Review of the Studiohut macro bellows for Nikon mount cameras

Bellows

Studiohut macro bellows for Nikon mount cameras

I set a photographic goal for myself this year to make macro images of snowflakes.  As you know, snowflakes are quite small and even a 1:1 macro lens (a lens that projects a real sized image onto the image sensor) that is pretty awesome for most macro photography falls far short when you need to magnify greater than 1:1.  My first attempt using some close up filters I already had attached to my Tamron 90mm macro lens was a huge failure and I won’t go into detail here as to why, enough to say that I had to try something different and that is where a set of macro bellows comes into play.

There are a few options when it comes to getting your lens to magnify to greater than 1:1, one of them is to reverse you lens and shoot through it backwards, the rear element becomes the front and vice versa.  This is somewhat cumbersome and wasn’t the route I wanted to go.  The other is to move the lens away from the image sensor.  One very popular means to do this is via extension tubes, they simply sit between your camera and your lens and increase the magnification of any lens that you attach to them.  There are advantages to extension tubes, if you get good ones you retain things like AE and autofocus since they have the electronic contacts to pass that information between the lens and the camera body.  The downside is that you are somewhat limited as to how far you can move the lens out from the sensor.  I knew that I was going to want to move that macro lens a long way, and thus the Studiohut macro bellows.

D7000 Bellows

The Studiohut macro bellows mounted between my Tamron 90mm macro lens and my Nikon D7000

Bellows are about as old school as you can go when it comes to photography, look for images of really old, I mean REALLY OLD cameras and you will see all of them have bellows.  What you might not know is that a modern tilt/shift lens simply replicates the functions of a set of bellows, but in the case of this review all I am using them for, and all that this set is cab able of, is to extend the lens from the camera and increase magnification.  The biggest advantage to using a set of bellows is that they allow you to move the lens a lot further than a set of extension tubes will, the shot above shows the bellows extended about half their maximum distance.

This review is of the Studiohut branded bellows but upon doing a little shopping it appears that these exact same bellows are sold under a number of different names, I bought the Studiohut ones simply because they were available when I wanted them, the others were out of stock.  You should also know that Nikon markets bellows but their price was outside of what I wanted to pay, nearly 10 times as much as these, and with Amazon’s liberal return policy if these 3rd party ones didn’t work I would simply return them.

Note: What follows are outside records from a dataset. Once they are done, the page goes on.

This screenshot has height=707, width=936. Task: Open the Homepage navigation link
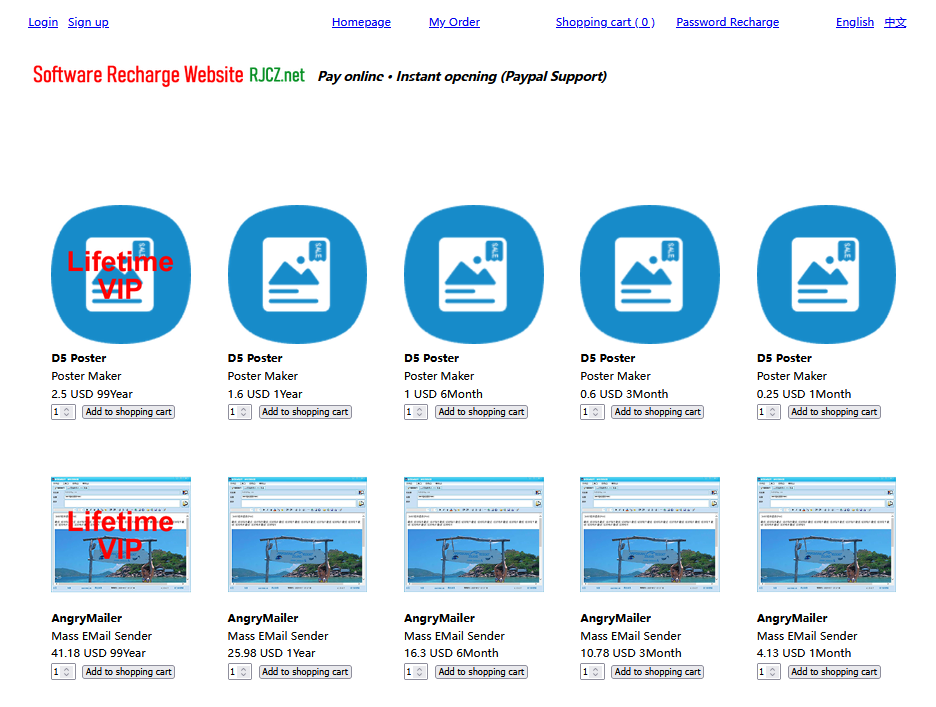click(361, 22)

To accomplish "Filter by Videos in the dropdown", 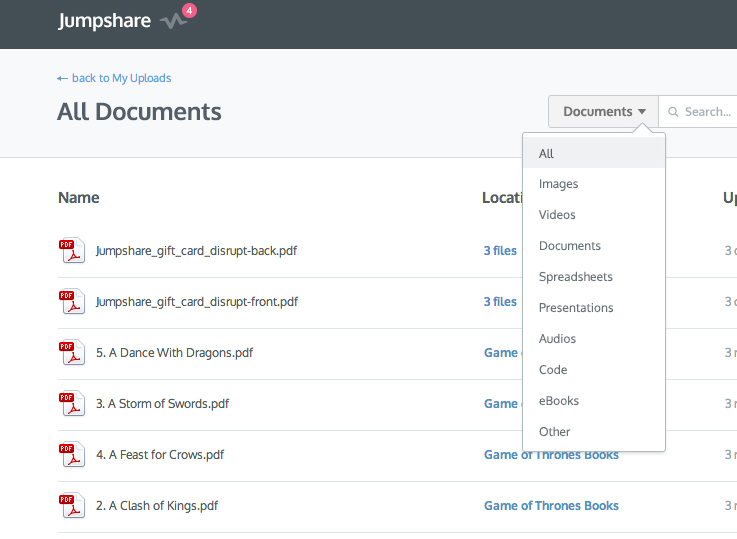I will (557, 215).
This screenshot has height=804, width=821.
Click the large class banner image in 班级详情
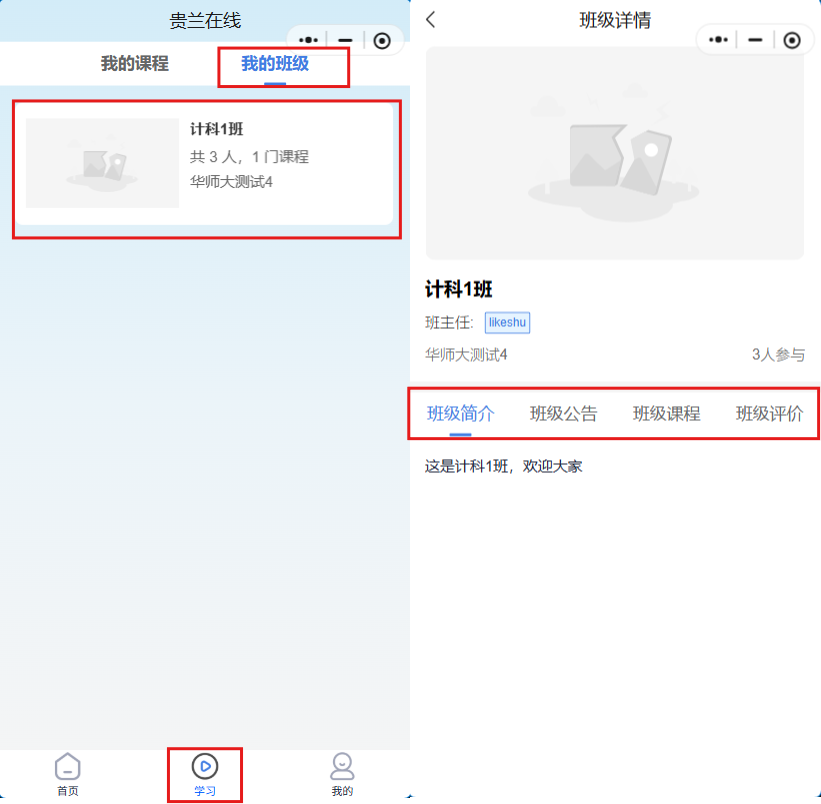click(x=614, y=153)
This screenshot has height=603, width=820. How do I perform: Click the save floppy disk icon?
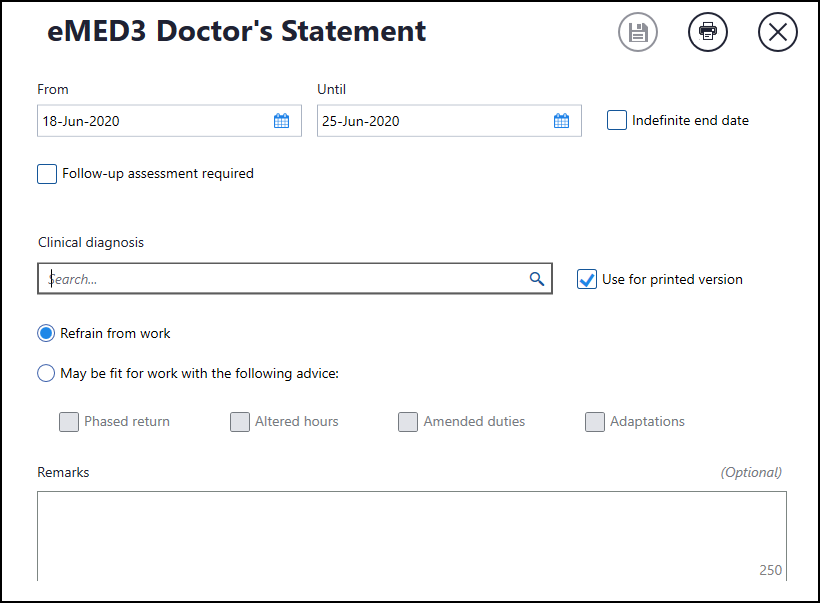point(637,32)
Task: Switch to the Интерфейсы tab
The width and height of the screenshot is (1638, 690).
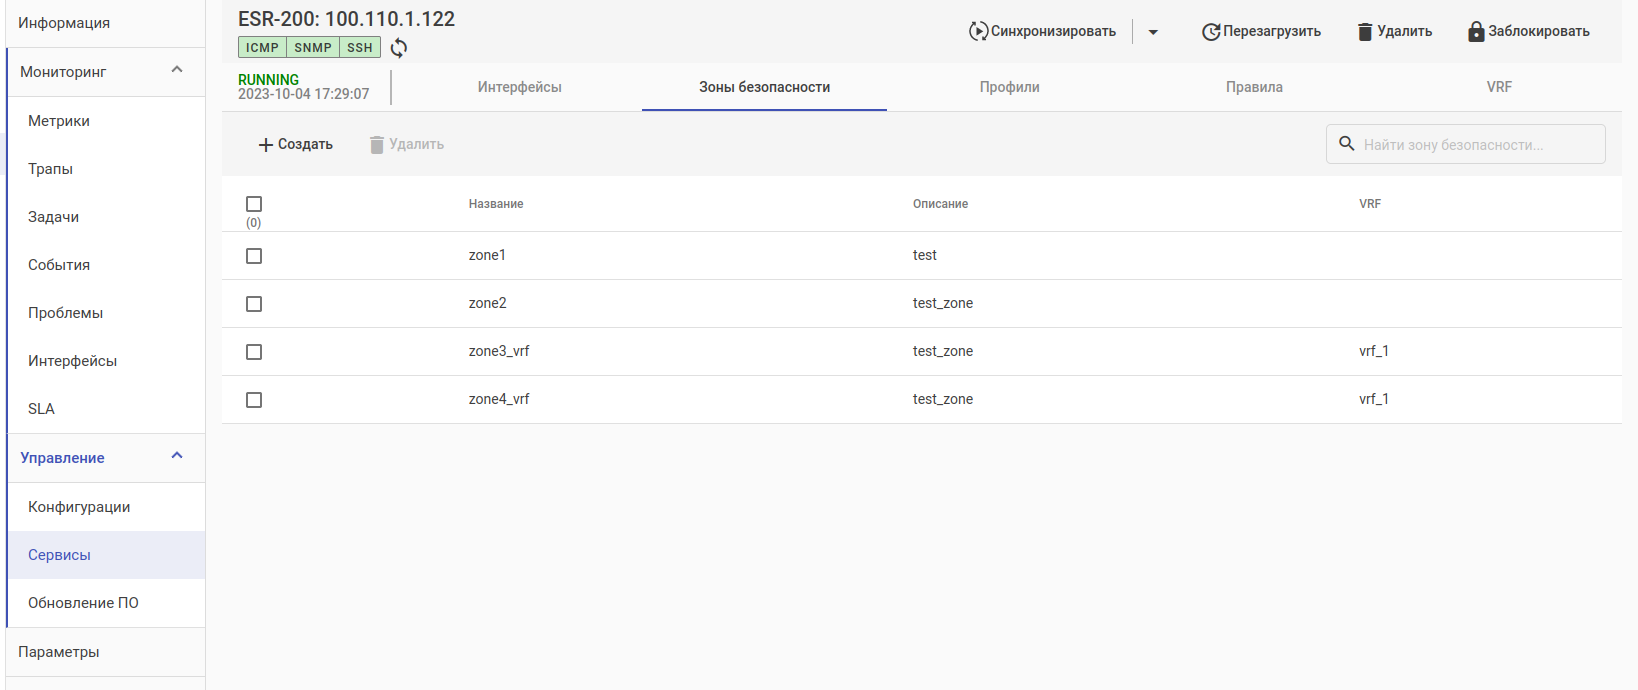Action: pyautogui.click(x=519, y=87)
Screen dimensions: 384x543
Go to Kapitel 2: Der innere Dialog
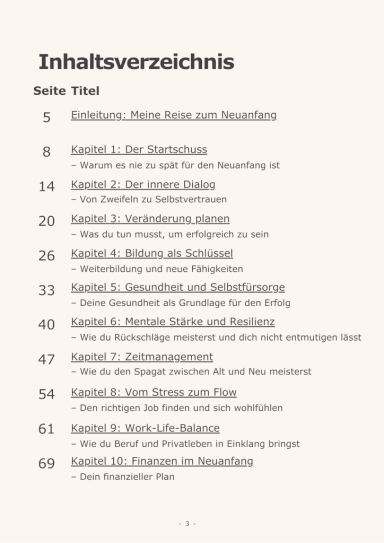click(x=143, y=185)
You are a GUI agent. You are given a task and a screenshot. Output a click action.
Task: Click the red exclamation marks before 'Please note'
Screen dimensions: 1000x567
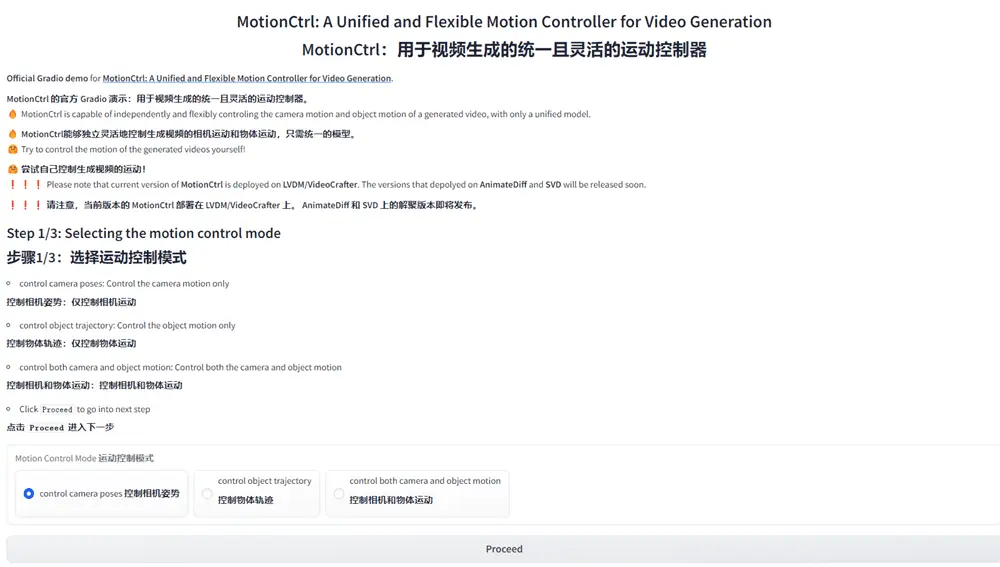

The first thing I noticed when I removed them from the box was that they seemed somewhat well built for an aftermarket photo gadget that costs 1/10th of what Nikon wants for theirs, I was pleasantly surprised.  The second thing I noticed was that while the bellows mounted smoothly to my camera, a Nikon D7000 in this case, attaching the lens to the front of the bellows was VERY tight.  It did mount, but it made my wonder about the tolerances used in manufacturing.  I will say though that after 2 or 3 uses things have smoothed up and mounting lenses to the bellows is now quite smooth.  The third thing you will notice with these bellows is that there is NO electronic contacts between the front mount and the rear mount.  While this might be a huge disadvantage to most, it isn’t to me, it simply means that you are shooting if MANUAL, and I mean totally MANUAL mode.  As I said, this isn’t a disadvantage to me, I shot with fully manual cameras for years.

Optical performance really isn’t a topic for this review as there are no glass elements and the bellows are light tight.  You will lose some light when using bellows though, just as you will with extension tubes, but it will be a lot more as you extend the bellows to their full extension.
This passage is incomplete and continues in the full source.